At his command, the sousaphone players belted out a portion of "Gonna Fly Now," the theme song to "Rocky." Jasa put his music under his sneaker so he could continue keeping the beat. 

"Crescendo," he yelled. The sousaphones got louder. 

When Marching Mizzou's 325 players take Faurot Field for the band's halftime performance during Missouri home football games, spectators can listen for the deep, resonant tones of the sousaphones.

This year, there are 27 "Mizzousaphones" in the band — nearly double the number of sousaphones in years past, said band director Brad Snow.

The growing popularity of sousaphones might be a national trend.

Jupiter Band Instruments, which supplies Marching Mizzou's sousaphones, is having a "very good sales year" for sousaphones in a year when demand for the relatively rare marching tubas is growing overall, according to an email from Brent Rosborough, Jupiter's wind instrument product manager.

Sousaphone players must audition for Marching Mizzou, so the abundance of tubas was intentional. The sousaphone makes the lowest sound of any instrument in the band. Having more of them gives the group a darker sound and greater presence. 

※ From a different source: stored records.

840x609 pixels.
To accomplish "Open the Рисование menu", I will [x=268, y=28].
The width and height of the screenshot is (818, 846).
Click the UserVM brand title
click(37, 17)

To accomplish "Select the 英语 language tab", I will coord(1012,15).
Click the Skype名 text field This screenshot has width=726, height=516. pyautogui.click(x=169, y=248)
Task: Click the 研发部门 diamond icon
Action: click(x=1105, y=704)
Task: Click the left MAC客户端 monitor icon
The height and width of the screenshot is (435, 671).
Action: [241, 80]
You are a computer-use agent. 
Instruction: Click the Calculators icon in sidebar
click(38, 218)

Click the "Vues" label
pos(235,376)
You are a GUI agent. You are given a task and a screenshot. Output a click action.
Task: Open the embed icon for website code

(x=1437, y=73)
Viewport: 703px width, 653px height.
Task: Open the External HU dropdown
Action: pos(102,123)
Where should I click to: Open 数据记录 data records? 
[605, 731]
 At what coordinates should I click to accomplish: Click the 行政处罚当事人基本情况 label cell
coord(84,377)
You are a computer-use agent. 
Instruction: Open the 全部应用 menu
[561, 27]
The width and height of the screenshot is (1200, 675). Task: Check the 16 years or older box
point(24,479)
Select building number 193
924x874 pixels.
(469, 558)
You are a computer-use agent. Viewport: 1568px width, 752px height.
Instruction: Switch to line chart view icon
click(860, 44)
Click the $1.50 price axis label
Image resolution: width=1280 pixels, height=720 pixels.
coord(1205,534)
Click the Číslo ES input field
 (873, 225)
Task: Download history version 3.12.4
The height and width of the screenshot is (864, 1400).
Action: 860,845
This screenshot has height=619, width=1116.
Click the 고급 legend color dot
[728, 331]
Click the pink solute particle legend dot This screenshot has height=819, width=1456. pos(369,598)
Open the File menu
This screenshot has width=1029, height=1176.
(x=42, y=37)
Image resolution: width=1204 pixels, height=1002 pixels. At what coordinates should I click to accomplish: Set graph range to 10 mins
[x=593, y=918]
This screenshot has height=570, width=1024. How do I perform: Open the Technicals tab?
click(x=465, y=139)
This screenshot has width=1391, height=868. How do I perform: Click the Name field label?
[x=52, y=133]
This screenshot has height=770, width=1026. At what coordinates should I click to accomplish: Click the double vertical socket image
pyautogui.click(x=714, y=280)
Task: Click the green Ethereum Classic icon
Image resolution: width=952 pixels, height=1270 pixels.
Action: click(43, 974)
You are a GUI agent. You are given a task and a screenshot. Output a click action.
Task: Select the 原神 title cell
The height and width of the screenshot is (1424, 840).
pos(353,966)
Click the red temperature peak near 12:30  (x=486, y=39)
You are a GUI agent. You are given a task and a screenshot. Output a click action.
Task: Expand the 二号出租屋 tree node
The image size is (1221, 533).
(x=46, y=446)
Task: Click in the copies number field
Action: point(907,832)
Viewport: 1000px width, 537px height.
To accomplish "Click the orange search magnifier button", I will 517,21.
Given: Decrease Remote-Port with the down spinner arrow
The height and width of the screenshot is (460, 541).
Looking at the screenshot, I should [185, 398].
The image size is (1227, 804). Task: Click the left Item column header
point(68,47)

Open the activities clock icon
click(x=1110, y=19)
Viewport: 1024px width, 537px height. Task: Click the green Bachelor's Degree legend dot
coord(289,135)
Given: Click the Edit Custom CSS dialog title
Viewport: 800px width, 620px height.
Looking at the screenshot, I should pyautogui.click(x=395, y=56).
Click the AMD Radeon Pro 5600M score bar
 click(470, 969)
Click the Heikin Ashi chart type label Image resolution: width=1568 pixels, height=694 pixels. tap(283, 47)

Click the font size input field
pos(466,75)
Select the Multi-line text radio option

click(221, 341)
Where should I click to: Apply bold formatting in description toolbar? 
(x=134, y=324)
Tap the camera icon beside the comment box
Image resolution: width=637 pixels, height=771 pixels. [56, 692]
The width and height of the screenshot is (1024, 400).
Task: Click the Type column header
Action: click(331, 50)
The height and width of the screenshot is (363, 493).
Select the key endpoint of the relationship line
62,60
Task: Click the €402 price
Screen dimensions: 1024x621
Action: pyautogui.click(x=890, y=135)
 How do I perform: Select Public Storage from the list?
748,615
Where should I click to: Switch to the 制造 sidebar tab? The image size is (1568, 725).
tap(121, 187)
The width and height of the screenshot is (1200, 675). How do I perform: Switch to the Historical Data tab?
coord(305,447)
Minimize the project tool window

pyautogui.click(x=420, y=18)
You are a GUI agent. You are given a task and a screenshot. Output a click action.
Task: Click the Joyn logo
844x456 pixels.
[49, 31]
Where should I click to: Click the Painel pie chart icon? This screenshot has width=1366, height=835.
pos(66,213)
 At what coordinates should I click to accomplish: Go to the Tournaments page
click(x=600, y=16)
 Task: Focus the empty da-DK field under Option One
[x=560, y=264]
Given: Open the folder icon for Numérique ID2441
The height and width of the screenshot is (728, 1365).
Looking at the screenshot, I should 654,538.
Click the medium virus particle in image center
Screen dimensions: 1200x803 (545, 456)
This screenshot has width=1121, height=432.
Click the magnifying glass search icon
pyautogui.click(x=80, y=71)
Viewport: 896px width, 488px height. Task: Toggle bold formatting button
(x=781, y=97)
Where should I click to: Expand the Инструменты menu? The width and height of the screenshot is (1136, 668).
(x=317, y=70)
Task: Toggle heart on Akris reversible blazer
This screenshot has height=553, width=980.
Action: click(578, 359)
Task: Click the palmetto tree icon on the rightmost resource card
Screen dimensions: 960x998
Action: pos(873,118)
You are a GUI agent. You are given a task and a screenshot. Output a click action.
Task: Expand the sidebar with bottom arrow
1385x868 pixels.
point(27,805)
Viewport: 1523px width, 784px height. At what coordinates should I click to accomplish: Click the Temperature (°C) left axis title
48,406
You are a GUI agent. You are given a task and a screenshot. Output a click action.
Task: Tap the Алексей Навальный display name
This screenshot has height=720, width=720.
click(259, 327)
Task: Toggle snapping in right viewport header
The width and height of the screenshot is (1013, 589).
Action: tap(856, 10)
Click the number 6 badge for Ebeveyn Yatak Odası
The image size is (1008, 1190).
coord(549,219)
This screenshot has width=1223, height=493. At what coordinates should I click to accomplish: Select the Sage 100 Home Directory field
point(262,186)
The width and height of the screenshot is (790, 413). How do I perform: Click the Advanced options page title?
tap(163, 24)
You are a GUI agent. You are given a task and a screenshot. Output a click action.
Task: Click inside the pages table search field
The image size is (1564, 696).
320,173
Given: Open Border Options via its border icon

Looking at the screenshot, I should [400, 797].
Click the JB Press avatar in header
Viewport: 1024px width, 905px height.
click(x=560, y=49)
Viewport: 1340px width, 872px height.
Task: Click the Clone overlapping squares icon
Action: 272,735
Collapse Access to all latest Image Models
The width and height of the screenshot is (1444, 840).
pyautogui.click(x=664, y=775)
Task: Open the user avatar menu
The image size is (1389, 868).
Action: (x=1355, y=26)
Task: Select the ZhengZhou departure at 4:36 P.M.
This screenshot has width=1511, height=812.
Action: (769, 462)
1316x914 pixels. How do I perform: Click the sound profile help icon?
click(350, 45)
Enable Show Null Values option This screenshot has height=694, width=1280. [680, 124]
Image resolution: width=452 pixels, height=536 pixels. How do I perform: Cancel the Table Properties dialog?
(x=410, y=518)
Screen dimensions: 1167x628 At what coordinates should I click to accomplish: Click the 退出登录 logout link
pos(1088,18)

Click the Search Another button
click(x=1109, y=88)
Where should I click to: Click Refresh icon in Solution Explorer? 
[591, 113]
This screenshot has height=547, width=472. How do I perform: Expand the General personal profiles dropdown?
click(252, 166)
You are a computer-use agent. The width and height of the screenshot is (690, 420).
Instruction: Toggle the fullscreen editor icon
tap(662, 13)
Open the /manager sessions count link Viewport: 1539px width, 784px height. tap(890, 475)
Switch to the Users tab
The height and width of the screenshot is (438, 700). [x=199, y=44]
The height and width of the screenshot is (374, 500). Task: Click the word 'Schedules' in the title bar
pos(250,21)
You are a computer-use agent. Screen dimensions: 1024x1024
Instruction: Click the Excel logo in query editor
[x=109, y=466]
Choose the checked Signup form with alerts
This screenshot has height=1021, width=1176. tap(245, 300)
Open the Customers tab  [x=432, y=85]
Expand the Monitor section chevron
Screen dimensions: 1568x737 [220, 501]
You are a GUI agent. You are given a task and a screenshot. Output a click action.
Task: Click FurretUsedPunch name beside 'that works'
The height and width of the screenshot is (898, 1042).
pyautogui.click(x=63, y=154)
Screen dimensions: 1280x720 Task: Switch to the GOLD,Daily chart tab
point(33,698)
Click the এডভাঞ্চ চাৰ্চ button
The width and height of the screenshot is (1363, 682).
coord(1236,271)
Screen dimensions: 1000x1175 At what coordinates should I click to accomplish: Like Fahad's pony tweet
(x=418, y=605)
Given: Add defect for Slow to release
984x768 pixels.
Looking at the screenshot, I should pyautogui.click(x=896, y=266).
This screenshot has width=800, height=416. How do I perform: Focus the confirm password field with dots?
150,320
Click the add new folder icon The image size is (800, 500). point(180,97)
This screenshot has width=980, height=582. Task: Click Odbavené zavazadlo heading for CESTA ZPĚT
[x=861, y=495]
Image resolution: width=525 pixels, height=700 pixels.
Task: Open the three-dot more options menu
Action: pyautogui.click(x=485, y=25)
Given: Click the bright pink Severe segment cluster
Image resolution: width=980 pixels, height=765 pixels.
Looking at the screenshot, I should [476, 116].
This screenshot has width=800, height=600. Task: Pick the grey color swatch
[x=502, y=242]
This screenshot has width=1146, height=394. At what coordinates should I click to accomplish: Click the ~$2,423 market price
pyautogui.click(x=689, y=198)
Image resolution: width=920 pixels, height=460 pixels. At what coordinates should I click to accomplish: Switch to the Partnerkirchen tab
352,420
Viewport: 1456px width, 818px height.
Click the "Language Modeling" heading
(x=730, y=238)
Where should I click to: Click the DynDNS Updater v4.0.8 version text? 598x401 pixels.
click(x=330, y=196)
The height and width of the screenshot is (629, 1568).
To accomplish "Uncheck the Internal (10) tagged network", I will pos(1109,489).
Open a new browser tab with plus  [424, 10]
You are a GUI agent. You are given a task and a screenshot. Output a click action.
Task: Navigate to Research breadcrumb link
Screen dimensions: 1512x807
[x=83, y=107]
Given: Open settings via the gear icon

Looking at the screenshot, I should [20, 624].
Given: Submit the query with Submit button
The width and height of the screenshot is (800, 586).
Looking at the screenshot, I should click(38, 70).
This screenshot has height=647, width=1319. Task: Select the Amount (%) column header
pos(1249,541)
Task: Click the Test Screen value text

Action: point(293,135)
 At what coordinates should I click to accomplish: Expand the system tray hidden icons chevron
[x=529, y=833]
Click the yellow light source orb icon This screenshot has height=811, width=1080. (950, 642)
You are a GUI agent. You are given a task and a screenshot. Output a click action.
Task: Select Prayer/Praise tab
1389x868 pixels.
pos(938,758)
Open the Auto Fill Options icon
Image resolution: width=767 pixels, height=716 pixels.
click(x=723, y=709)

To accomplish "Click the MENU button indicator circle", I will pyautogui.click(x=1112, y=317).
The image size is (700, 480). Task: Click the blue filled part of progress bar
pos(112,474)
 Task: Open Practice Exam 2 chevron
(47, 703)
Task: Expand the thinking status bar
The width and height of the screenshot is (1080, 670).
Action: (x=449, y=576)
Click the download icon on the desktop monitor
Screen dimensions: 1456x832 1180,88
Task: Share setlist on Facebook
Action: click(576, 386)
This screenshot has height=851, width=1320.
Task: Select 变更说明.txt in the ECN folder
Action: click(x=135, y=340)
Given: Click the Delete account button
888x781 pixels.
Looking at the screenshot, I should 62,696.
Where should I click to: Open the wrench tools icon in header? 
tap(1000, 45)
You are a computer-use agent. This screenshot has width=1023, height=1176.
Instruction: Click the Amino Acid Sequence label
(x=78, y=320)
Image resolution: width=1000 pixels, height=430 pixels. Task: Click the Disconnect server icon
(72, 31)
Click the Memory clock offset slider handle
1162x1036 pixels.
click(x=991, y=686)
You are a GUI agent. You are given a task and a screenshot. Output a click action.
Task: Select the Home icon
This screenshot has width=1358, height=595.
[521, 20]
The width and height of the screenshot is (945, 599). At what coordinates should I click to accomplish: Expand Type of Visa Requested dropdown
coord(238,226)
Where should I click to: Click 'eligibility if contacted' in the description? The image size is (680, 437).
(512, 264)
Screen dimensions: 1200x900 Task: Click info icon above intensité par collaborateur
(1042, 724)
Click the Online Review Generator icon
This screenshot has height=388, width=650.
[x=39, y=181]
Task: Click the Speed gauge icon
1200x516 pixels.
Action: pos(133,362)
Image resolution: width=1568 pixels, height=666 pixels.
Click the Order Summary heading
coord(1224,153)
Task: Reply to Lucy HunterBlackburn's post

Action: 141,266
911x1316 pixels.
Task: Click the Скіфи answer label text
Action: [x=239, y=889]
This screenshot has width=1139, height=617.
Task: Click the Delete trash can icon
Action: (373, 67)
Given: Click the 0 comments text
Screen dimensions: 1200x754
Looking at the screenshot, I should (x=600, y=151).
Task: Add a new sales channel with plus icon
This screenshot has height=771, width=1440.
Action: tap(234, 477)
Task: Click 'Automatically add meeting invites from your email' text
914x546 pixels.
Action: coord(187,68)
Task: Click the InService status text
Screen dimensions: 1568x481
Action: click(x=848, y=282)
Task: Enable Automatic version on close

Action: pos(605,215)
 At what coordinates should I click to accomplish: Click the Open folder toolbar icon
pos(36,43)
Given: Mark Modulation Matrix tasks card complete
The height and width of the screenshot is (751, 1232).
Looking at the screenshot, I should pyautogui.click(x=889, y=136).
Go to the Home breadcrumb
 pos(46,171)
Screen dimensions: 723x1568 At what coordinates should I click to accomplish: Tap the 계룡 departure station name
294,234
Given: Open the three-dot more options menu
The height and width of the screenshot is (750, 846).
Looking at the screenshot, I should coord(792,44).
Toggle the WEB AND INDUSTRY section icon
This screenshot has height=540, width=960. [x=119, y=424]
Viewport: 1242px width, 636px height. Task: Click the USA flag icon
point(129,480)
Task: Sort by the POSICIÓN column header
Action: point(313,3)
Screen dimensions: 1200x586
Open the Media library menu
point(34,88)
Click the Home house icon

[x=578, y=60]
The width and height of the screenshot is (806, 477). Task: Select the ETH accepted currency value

Snow likens it to experimenting with the bass dial on your car stereo. "It's kind of the same thing," he said. "We've just turned the bass up on the band."

Adding more sousaphones doesn't just change the sound of the band — it also changes the appearance.

"A lot of people kind of listen with their eyes, if that makes sense, so when you see that many sousaphones out there, the whole band looks bigger," Snow said. 

The band had to buy nine new sousaphones to accommodate the additional players, Snow said. These sousaphones are reserved for game day, and are silver instead of gold.

A sousaphone is a wearable brass tuba designed for marching. The player stands inside, with the top of the instrument resting on his or her shoulder. Senior Zachary Mertens, who is in his second year as a sousaphone player, said managing the weight of the 60-pound instrument is one of the most challenging aspects of playing it.

"It's definitely more about your whole entire body movement because anywhere you turn, the whole tuba goes with you, so it's really hard to keep your bell facing forward down the field," he said.

For sophomore Elizabeth Bauer, who's only been a sousaphone player for a few weeks, the most difficult part is playing the notes. 

"I'm a good musician. I know what all this is," she said, gesturing to her sheet music. "But I can't make it come out."  

Once a musician has enough breath support to play the instrument, the challenge becomes making it sound good. It's easy to play loudly, Jasa said, but because the sound is so low, it's important to articulate rhythms. This is an extra challenge with so many tubas.

Bauer had her first experience with a silver sousaphone and with game day in the Tigers' season opener several weeks ago.

"It was, oh my God, crazy. I walked onto the field and was like, holy crap, there are a billion people here," Bauer said. "It was really exciting." 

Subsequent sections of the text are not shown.